● Excerpted records:
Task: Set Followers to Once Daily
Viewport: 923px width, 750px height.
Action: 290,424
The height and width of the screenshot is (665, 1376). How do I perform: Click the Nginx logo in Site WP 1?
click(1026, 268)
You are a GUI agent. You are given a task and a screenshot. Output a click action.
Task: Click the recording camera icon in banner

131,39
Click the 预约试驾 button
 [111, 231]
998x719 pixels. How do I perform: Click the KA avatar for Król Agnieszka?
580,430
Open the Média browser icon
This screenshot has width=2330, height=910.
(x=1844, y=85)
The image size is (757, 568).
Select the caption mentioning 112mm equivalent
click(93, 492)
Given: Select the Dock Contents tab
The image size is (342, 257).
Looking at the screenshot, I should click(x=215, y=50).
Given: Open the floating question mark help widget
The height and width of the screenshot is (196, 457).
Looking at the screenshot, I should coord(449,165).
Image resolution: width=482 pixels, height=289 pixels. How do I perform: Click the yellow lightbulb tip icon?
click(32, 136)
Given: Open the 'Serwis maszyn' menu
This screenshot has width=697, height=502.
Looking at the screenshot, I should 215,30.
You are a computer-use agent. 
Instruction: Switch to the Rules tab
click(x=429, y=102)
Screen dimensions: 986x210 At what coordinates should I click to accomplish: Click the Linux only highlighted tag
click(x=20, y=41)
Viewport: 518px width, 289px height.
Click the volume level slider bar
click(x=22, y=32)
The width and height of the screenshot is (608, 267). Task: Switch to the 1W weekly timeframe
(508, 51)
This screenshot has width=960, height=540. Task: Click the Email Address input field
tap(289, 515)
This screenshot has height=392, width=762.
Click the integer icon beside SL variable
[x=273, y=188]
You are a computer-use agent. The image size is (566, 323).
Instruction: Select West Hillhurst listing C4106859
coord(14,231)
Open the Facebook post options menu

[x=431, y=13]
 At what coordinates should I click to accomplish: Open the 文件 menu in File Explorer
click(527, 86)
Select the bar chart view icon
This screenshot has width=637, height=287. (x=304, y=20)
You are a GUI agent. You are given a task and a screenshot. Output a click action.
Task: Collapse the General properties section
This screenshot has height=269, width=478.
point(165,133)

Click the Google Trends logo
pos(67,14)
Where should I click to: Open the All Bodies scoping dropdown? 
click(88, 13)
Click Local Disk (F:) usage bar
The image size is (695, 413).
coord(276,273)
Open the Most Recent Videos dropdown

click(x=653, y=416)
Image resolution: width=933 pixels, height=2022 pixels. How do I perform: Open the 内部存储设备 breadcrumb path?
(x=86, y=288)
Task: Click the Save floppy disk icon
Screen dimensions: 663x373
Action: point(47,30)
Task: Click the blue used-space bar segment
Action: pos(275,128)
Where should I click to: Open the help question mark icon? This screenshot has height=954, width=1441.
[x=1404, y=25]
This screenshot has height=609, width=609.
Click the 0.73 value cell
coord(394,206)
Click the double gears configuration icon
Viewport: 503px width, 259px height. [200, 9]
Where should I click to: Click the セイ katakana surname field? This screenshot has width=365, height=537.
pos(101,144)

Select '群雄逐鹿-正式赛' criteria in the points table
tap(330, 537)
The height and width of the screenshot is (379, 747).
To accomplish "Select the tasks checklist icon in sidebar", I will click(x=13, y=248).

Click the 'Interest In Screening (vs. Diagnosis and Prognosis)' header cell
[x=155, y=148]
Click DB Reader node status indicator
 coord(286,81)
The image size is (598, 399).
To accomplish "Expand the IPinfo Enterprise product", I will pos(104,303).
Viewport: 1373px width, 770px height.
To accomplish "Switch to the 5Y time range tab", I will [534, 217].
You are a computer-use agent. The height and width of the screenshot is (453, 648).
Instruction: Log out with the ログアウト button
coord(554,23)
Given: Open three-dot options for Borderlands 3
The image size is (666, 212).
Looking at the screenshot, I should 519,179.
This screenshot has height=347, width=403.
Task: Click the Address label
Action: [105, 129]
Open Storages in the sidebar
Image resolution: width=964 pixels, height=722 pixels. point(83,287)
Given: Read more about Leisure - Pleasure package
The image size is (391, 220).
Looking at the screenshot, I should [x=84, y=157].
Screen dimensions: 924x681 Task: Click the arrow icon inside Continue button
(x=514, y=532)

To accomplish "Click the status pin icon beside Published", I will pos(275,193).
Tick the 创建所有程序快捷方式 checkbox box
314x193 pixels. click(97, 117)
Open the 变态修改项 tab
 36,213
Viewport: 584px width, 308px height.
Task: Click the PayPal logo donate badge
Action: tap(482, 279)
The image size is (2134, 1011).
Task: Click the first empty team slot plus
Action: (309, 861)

● Problem to work on: Go through the records and copy all of them exactly.

● Result of the exercise:
Task: Set Followers to Once Daily
Viewport: 923px width, 750px height.
Action: 290,424
The height and width of the screenshot is (665, 1376). How do I perform: Click the Nginx logo in Site WP 1?
click(1026, 268)
You are a GUI agent. You are given a task and a screenshot. Output a click action.
Task: Click the recording camera icon in banner

131,39
Click the 预约试驾 button
 [111, 231]
998x719 pixels. How do I perform: Click the KA avatar for Król Agnieszka?
580,430
Open the Média browser icon
This screenshot has width=2330, height=910.
(x=1844, y=85)
The image size is (757, 568).
Select the caption mentioning 112mm equivalent
click(93, 492)
Given: Select the Dock Contents tab
The image size is (342, 257).
Looking at the screenshot, I should click(x=215, y=50).
Given: Open the floating question mark help widget
The height and width of the screenshot is (196, 457).
Looking at the screenshot, I should coord(449,165).
Image resolution: width=482 pixels, height=289 pixels. How do I perform: Click the yellow lightbulb tip icon?
click(32, 136)
Given: Open the 'Serwis maszyn' menu
This screenshot has width=697, height=502.
Looking at the screenshot, I should 215,30.
You are a computer-use agent. 
Instruction: Switch to the Rules tab
click(x=429, y=102)
Screen dimensions: 986x210 At what coordinates should I click to accomplish: Click the Linux only highlighted tag
click(x=20, y=41)
Viewport: 518px width, 289px height.
Click the volume level slider bar
click(x=22, y=32)
The width and height of the screenshot is (608, 267). Task: Switch to the 1W weekly timeframe
(508, 51)
This screenshot has width=960, height=540. Task: Click the Email Address input field
tap(289, 515)
This screenshot has height=392, width=762.
Click the integer icon beside SL variable
[x=273, y=188]
You are a computer-use agent. The image size is (566, 323).
Instruction: Select West Hillhurst listing C4106859
coord(14,231)
Open the Facebook post options menu

[x=431, y=13]
 At what coordinates should I click to accomplish: Open the 文件 menu in File Explorer
click(527, 86)
Select the bar chart view icon
This screenshot has width=637, height=287. (x=304, y=20)
You are a GUI agent. You are given a task and a screenshot. Output a click action.
Task: Collapse the General properties section
This screenshot has height=269, width=478.
point(165,133)

Click the Google Trends logo
pos(67,14)
Where should I click to: Open the All Bodies scoping dropdown? 
click(88, 13)
Click Local Disk (F:) usage bar
The image size is (695, 413).
coord(276,273)
Open the Most Recent Videos dropdown

click(x=653, y=416)
Image resolution: width=933 pixels, height=2022 pixels. How do I perform: Open the 内部存储设备 breadcrumb path?
(x=86, y=288)
Task: Click the Save floppy disk icon
Screen dimensions: 663x373
Action: point(47,30)
Task: Click the blue used-space bar segment
Action: pos(275,128)
Where should I click to: Open the help question mark icon? This screenshot has height=954, width=1441.
[x=1404, y=25]
This screenshot has height=609, width=609.
Click the 0.73 value cell
coord(394,206)
Click the double gears configuration icon
Viewport: 503px width, 259px height. [200, 9]
Where should I click to: Click the セイ katakana surname field? This screenshot has width=365, height=537.
pos(101,144)

Select '群雄逐鹿-正式赛' criteria in the points table
tap(330, 537)
The height and width of the screenshot is (379, 747).
To accomplish "Select the tasks checklist icon in sidebar", I will click(x=13, y=248).

Click the 'Interest In Screening (vs. Diagnosis and Prognosis)' header cell
[x=155, y=148]
Click DB Reader node status indicator
 coord(286,81)
The image size is (598, 399).
To accomplish "Expand the IPinfo Enterprise product", I will pos(104,303).
Viewport: 1373px width, 770px height.
To accomplish "Switch to the 5Y time range tab", I will [534, 217].
You are a computer-use agent. The height and width of the screenshot is (453, 648).
Instruction: Log out with the ログアウト button
coord(554,23)
Given: Open three-dot options for Borderlands 3
The image size is (666, 212).
Looking at the screenshot, I should 519,179.
This screenshot has height=347, width=403.
Task: Click the Address label
Action: [105, 129]
Open Storages in the sidebar
Image resolution: width=964 pixels, height=722 pixels. point(83,287)
Given: Read more about Leisure - Pleasure package
The image size is (391, 220).
Looking at the screenshot, I should [x=84, y=157].
Screen dimensions: 924x681 Task: Click the arrow icon inside Continue button
(x=514, y=532)

To accomplish "Click the status pin icon beside Published", I will pos(275,193).
Tick the 创建所有程序快捷方式 checkbox box
314x193 pixels. click(97, 117)
Open the 变态修改项 tab
 36,213
Viewport: 584px width, 308px height.
Task: Click the PayPal logo donate badge
Action: tap(482, 279)
The image size is (2134, 1011).
Task: Click the first empty team slot plus
Action: (309, 861)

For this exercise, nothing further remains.